‘My soul also is greatly troubled. But you, O Lord—how long?’
Whilst journaling their way through the book of Psalms, someone once noted, ‘What is it with these psalmists, anyway? They’re such a bunch of whiners!’
Reading the early chapters of the Book of Psalms, it can feel like that at times (oh boy — am I allowed to say that?)! These early passages can sound just like that person who you try to avoid sitting with during your lunch break, because by the time you’ve finished your slightly soggy sandwich your heart will feel just as wilted by their latest tale of woe.
However, before we start avoiding these early chapters and go off mining for more positive psalms in the later chapters, let’s just stop for one moment and see something deeply provoking about this psalm. How often do we bury our heads when life crashes around us? How often do we stop attending Life Group (or whatever your church calls midweek discipleship communities), Sunday mornings and most certainly the prayer meetings? How often has our Bible gathered dust and prayer become the thing that there just isn’t time for? Here in Psalm 6 we see a man who has learnt to walk close to God through life’s twists and turns. That doesn’t mean having a blind, unquestioning faith. Just listen to some of pleas of this psalmist’s heart:
‘O Lord, rebuke me not in your anger, nor discipline me in your wrath. Be gracious to me, O Lord, for I am languishing; heal me, O Lord, for my bones are troubled… ‘ (v 1-2)
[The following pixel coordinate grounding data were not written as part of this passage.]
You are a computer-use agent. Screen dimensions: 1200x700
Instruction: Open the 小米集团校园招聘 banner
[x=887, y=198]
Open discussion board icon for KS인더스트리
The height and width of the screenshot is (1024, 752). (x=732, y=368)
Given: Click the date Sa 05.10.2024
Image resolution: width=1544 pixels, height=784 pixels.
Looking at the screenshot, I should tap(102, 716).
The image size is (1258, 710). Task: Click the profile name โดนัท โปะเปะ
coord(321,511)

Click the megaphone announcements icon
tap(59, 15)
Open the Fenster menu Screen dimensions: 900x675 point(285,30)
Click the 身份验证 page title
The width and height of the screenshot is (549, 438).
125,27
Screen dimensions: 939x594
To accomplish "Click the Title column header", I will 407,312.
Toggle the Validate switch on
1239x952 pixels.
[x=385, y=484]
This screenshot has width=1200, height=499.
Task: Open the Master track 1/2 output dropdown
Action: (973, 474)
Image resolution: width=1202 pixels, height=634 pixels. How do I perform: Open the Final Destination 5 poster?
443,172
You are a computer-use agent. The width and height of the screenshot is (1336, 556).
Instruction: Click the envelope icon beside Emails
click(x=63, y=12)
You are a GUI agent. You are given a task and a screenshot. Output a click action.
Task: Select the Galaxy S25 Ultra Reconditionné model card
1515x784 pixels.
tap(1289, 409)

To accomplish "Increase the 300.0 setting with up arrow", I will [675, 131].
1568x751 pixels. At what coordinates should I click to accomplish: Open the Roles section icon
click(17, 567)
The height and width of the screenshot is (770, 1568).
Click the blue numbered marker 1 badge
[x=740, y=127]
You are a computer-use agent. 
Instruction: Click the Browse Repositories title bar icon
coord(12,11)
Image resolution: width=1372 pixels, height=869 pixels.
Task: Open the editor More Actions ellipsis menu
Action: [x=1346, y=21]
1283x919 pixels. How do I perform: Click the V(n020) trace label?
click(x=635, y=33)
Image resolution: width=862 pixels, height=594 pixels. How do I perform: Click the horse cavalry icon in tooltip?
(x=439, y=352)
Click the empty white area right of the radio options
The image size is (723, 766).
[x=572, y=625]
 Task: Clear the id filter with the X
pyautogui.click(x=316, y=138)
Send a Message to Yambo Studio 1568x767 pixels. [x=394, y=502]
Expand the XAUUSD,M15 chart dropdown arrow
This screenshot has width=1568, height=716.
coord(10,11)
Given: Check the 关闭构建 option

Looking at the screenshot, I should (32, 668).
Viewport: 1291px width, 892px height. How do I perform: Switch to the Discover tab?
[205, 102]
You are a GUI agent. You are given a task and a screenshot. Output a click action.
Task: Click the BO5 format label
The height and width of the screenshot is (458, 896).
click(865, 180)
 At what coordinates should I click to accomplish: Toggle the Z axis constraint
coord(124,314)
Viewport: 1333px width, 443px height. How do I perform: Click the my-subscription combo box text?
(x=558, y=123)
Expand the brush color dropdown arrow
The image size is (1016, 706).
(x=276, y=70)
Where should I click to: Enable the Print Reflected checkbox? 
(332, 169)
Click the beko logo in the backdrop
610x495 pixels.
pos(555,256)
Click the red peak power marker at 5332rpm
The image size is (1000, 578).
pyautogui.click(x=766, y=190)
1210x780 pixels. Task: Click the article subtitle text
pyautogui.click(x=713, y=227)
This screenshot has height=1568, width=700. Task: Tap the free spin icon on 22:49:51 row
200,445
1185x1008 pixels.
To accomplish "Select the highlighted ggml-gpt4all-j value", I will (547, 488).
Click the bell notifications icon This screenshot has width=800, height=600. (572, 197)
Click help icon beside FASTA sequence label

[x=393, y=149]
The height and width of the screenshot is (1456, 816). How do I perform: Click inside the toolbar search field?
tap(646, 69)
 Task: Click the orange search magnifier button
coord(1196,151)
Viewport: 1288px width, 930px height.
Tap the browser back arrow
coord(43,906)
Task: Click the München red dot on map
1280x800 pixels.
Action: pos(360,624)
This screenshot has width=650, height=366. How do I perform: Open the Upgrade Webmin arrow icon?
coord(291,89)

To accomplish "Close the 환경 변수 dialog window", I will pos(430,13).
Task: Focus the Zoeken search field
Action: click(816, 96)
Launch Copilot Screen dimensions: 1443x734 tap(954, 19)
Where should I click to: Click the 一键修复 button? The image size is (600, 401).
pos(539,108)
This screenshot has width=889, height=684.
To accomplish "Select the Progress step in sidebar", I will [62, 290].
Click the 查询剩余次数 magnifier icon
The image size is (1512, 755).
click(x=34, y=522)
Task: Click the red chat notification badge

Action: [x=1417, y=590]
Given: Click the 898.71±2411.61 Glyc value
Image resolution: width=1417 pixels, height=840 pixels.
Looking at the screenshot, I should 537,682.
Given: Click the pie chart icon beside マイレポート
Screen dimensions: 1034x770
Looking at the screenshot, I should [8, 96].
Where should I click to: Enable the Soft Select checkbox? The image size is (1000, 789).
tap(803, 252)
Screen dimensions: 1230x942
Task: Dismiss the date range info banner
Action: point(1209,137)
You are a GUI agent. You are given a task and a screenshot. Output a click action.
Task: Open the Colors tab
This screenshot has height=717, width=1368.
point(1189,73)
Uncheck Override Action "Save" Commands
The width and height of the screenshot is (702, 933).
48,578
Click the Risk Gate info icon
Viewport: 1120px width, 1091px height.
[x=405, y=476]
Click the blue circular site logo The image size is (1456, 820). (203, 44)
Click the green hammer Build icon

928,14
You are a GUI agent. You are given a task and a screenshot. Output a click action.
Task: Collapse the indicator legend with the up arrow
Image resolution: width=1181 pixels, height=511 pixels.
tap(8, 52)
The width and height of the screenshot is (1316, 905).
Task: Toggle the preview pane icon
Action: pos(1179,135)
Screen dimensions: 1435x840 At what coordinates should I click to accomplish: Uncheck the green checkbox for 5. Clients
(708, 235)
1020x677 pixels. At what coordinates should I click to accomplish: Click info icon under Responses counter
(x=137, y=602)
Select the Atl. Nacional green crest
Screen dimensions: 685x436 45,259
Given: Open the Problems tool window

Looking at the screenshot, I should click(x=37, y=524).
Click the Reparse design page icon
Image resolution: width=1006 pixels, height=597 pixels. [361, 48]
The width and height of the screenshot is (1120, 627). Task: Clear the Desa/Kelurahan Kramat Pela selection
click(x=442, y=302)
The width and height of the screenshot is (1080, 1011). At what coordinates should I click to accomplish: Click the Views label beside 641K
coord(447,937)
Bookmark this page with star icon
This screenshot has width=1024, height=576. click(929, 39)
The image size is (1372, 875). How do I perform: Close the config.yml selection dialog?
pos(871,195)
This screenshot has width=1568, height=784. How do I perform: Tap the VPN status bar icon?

This psalm is filled with the earthy reality of life. David models for us how our hearts and mouths should be filled with god-ward communication — prayer — in those seasons when we face grave uncertainties and painful experiences. The result may not be pretty or eloquent but, as we choose to walk through these seasons of life close to God, something beautiful and powerful happens as we lean into our relationship with him. Listen to the contrast of the last few verses of this psalm:
‘Depart from me, all you workers of evil, for the Lord has heard the sound of my weeping. The Lord has heard my plea; the Lord accepts my prayer. All my enemies shall be ashamed and greatly troubled; they shall turn back and be put to shame in a moment.’ (v 8-10)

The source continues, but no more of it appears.